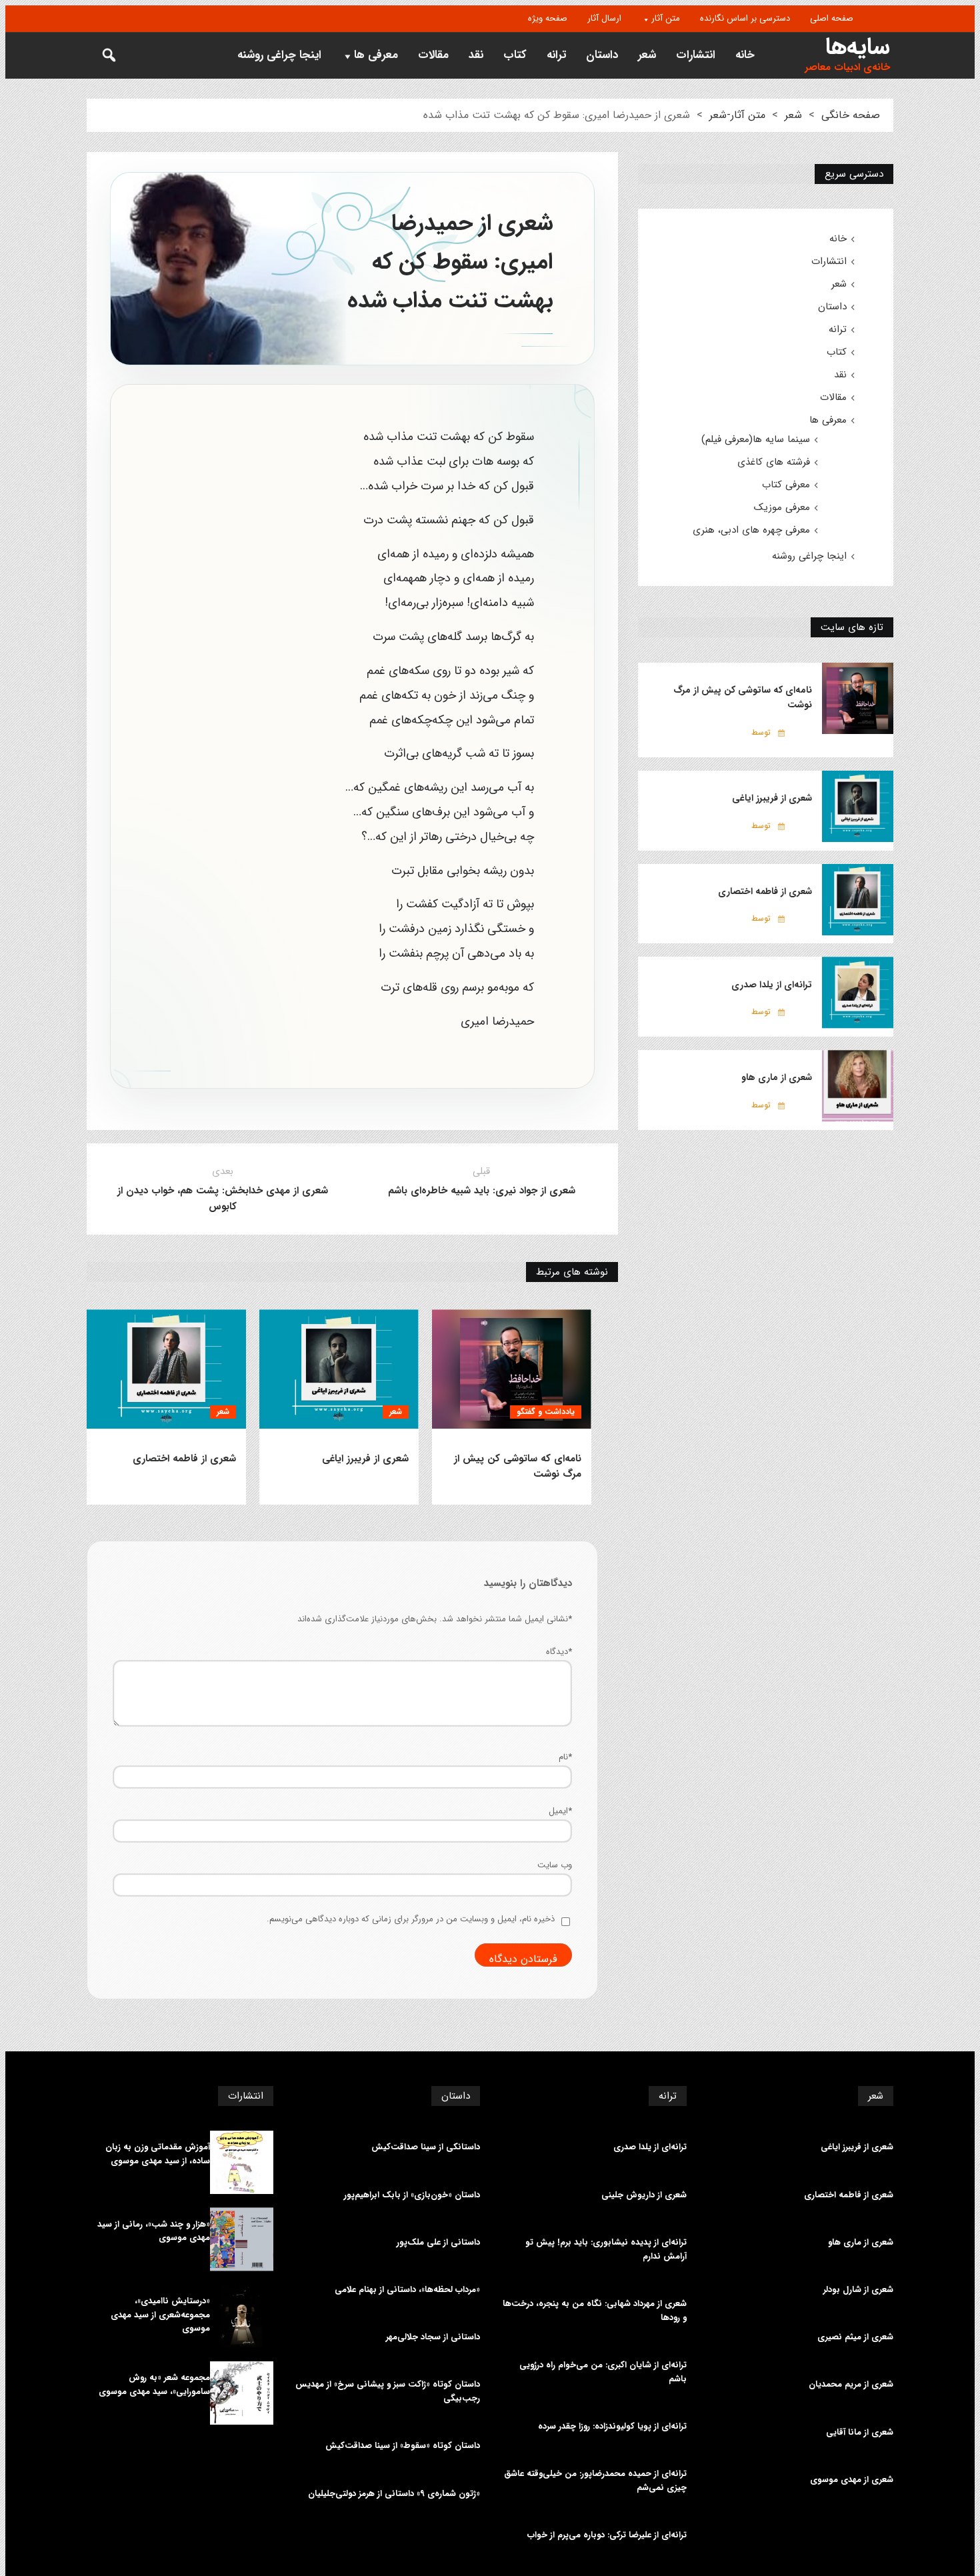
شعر (647, 55)
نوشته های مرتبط (572, 1272)
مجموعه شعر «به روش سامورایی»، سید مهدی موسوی (154, 2385)
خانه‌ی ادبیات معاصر (847, 68)
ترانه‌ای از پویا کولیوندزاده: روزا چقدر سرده (612, 2426)
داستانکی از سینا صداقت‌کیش (425, 2147)
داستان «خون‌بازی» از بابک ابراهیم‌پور (412, 2195)
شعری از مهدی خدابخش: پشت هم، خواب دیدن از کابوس (222, 1199)
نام (565, 1757)
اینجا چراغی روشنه (279, 55)
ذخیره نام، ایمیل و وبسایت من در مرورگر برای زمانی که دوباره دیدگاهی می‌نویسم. (411, 1919)
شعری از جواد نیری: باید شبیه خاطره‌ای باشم (481, 1191)
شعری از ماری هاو (776, 1077)
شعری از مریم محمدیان (851, 2384)
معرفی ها (376, 55)
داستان (602, 55)
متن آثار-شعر (737, 115)
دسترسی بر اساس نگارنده (745, 18)
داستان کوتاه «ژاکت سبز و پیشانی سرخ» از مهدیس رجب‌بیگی (387, 2391)
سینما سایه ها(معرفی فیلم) (755, 439)
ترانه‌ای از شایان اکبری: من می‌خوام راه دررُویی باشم (603, 2372)
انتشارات (695, 55)
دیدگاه (559, 1652)
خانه (745, 55)
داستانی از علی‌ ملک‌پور (438, 2242)
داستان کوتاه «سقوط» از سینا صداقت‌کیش (402, 2446)
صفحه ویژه (547, 18)
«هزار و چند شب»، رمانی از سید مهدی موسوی (153, 2231)
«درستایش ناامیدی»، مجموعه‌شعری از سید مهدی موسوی (160, 2315)
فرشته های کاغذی (773, 462)
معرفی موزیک (782, 507)
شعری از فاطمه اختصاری (184, 1459)
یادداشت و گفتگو (546, 1411)
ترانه (556, 55)
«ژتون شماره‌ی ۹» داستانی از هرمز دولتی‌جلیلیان (394, 2494)
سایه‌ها (857, 47)
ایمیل (560, 1811)
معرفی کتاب (786, 485)
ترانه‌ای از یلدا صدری (771, 984)
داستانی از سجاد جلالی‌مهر (433, 2337)
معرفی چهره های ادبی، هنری (751, 530)
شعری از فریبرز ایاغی (365, 1459)
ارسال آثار (604, 18)
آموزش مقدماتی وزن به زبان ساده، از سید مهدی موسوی (157, 2154)
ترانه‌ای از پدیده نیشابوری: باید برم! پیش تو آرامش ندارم (606, 2249)
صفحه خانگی (850, 115)
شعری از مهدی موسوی (851, 2480)
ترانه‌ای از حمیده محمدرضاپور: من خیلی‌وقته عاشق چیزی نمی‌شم (595, 2481)
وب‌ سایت (554, 1865)
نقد (476, 55)
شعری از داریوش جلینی (644, 2195)
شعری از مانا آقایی (859, 2432)
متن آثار (665, 18)
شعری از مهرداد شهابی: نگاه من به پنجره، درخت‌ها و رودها (595, 2311)
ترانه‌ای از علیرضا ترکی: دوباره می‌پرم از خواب (607, 2535)
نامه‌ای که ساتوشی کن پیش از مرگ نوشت (517, 1466)
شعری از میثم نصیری (855, 2337)
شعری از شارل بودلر (858, 2290)
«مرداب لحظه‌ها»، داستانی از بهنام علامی (407, 2290)
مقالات (433, 55)
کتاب (515, 55)
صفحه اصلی (831, 18)
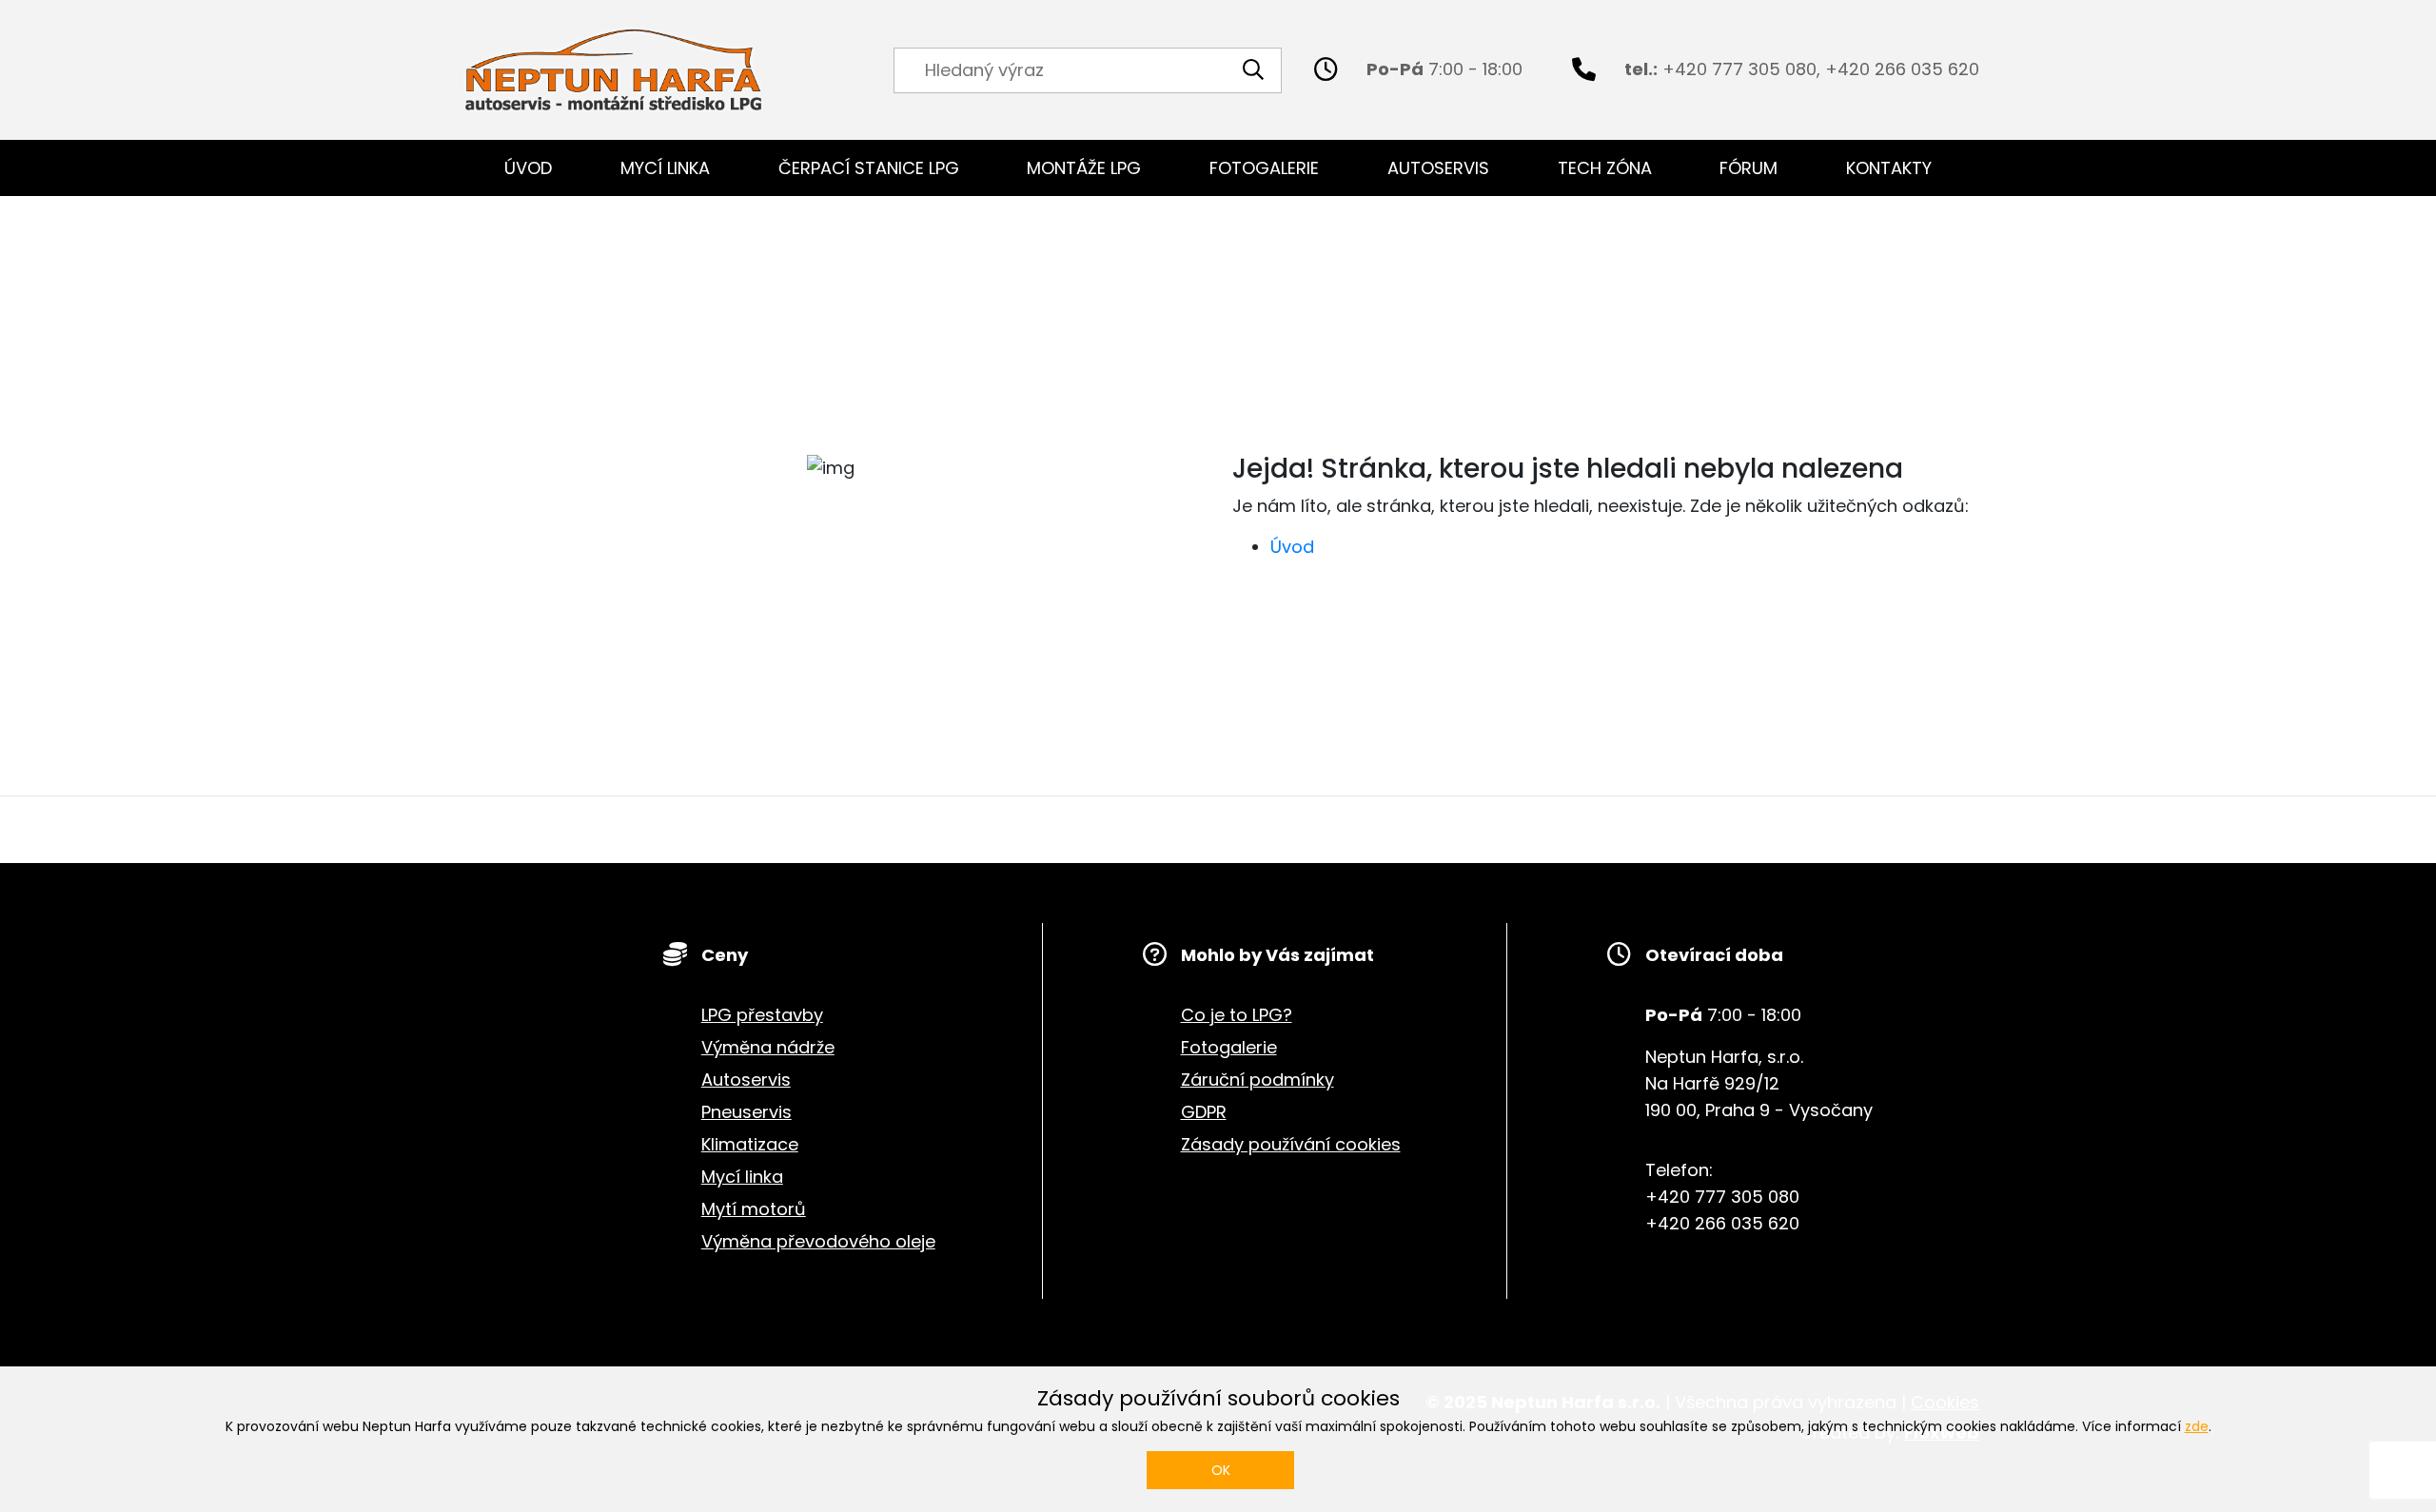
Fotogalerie (1264, 168)
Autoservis (1438, 168)
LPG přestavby (762, 1015)
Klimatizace (749, 1144)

-- -- --

Instructions for the task:
Scan the listing above. Collect all lines with the word "مجموعه".

Response:
مجموعه شعر «به روش سامورایی»، سید مهدی موسوی (154, 2385)
«درستایش ناامیدی»، مجموعه‌شعری از سید مهدی موسوی (160, 2315)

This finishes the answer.